PROBLEM: Update the rows below by replacing "refresh icon" with "reload icon" wherever it occurs, keeping everything else the same.
[START ENTRIES SHOWN]
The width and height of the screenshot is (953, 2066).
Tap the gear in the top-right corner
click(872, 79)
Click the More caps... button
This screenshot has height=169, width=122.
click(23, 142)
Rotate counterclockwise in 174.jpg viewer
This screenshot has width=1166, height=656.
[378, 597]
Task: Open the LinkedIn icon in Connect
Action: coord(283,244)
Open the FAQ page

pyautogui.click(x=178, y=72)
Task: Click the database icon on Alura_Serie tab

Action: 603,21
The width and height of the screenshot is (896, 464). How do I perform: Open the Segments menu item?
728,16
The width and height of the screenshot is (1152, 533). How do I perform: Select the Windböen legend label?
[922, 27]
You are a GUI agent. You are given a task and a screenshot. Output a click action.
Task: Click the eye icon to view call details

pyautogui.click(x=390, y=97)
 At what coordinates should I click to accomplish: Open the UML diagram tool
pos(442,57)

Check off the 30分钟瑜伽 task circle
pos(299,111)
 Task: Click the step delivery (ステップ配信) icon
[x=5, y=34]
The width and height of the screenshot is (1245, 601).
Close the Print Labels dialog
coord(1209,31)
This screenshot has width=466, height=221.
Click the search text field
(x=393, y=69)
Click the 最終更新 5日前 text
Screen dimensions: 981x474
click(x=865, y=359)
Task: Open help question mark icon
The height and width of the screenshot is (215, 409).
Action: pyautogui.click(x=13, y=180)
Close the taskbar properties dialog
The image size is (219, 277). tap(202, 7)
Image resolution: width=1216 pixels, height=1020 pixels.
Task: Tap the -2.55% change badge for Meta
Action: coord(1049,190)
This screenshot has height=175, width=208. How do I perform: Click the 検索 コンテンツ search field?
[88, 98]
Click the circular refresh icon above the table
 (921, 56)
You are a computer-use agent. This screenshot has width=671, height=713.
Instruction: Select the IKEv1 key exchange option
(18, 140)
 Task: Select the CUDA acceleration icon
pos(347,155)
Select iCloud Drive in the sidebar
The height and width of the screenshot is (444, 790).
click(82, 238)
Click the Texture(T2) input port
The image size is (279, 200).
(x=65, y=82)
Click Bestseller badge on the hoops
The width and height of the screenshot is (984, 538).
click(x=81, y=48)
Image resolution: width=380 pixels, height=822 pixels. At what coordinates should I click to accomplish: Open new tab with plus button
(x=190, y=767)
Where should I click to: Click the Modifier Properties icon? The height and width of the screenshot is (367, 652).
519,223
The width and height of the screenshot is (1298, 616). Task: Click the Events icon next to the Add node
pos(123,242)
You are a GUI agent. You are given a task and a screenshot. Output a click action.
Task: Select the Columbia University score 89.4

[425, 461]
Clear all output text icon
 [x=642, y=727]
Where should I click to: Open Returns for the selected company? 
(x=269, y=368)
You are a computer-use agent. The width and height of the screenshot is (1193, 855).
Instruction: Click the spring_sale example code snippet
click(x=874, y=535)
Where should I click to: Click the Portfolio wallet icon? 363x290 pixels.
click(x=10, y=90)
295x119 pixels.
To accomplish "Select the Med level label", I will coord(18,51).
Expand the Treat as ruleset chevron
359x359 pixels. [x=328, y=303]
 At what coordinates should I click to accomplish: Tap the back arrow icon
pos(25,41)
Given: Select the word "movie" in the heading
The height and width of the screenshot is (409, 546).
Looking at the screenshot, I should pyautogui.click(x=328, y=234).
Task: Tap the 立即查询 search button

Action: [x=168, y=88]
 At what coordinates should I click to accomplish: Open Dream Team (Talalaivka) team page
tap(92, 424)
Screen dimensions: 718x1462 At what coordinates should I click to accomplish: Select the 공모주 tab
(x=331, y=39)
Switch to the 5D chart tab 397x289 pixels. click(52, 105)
[END ENTRIES SHOWN]
SOLUTION FOR THIS TASK:
The width and height of the screenshot is (953, 2066).
Tap the gear in the top-right corner
click(872, 79)
Click the More caps... button
This screenshot has height=169, width=122.
click(23, 142)
Rotate counterclockwise in 174.jpg viewer
This screenshot has width=1166, height=656.
[378, 597]
Task: Open the LinkedIn icon in Connect
Action: coord(283,244)
Open the FAQ page

pyautogui.click(x=178, y=72)
Task: Click the database icon on Alura_Serie tab

Action: 603,21
The width and height of the screenshot is (896, 464). How do I perform: Open the Segments menu item?
728,16
The width and height of the screenshot is (1152, 533). How do I perform: Select the Windböen legend label?
[922, 27]
You are a GUI agent. You are given a task and a screenshot. Output a click action.
Task: Click the eye icon to view call details

pyautogui.click(x=390, y=97)
 At what coordinates should I click to accomplish: Open the UML diagram tool
pos(442,57)

Check off the 30分钟瑜伽 task circle
pos(299,111)
 Task: Click the step delivery (ステップ配信) icon
[x=5, y=34]
The width and height of the screenshot is (1245, 601).
Close the Print Labels dialog
coord(1209,31)
This screenshot has width=466, height=221.
Click the search text field
(x=393, y=69)
Click the 最終更新 5日前 text
Screen dimensions: 981x474
click(x=865, y=359)
Task: Open help question mark icon
The height and width of the screenshot is (215, 409).
Action: pyautogui.click(x=13, y=180)
Close the taskbar properties dialog
The image size is (219, 277). tap(202, 7)
Image resolution: width=1216 pixels, height=1020 pixels.
Task: Tap the -2.55% change badge for Meta
Action: coord(1049,190)
This screenshot has height=175, width=208. How do I perform: Click the 検索 コンテンツ search field?
[88, 98]
Click the circular reload icon above the table
 (921, 56)
You are a computer-use agent. This screenshot has width=671, height=713.
Instruction: Select the IKEv1 key exchange option
(18, 140)
 Task: Select the CUDA acceleration icon
pos(347,155)
Select iCloud Drive in the sidebar
The height and width of the screenshot is (444, 790).
click(82, 238)
Click the Texture(T2) input port
The image size is (279, 200).
(x=65, y=82)
Click Bestseller badge on the hoops
The width and height of the screenshot is (984, 538).
click(x=81, y=48)
Image resolution: width=380 pixels, height=822 pixels. At what coordinates should I click to accomplish: Open new tab with plus button
(x=190, y=767)
Where should I click to: Click the Modifier Properties icon? The height and width of the screenshot is (367, 652).
519,223
The width and height of the screenshot is (1298, 616). Task: Click the Events icon next to the Add node
pos(123,242)
You are a GUI agent. You are given a task and a screenshot. Output a click action.
Task: Select the Columbia University score 89.4

[425, 461]
Clear all output text icon
 [x=642, y=727]
Where should I click to: Open Returns for the selected company? 
(x=269, y=368)
You are a computer-use agent. The width and height of the screenshot is (1193, 855).
Instruction: Click the spring_sale example code snippet
click(x=874, y=535)
Where should I click to: Click the Portfolio wallet icon? 363x290 pixels.
click(x=10, y=90)
295x119 pixels.
To accomplish "Select the Med level label", I will coord(18,51).
Expand the Treat as ruleset chevron
359x359 pixels. [x=328, y=303]
 At what coordinates should I click to accomplish: Tap the back arrow icon
pos(25,41)
Given: Select the word "movie" in the heading
The height and width of the screenshot is (409, 546).
Looking at the screenshot, I should pyautogui.click(x=328, y=234).
Task: Tap the 立即查询 search button

Action: [x=168, y=88]
 At what coordinates should I click to accomplish: Open Dream Team (Talalaivka) team page
tap(92, 424)
Screen dimensions: 718x1462 At what coordinates should I click to accomplish: Select the 공모주 tab
(x=331, y=39)
Switch to the 5D chart tab 397x289 pixels. click(52, 105)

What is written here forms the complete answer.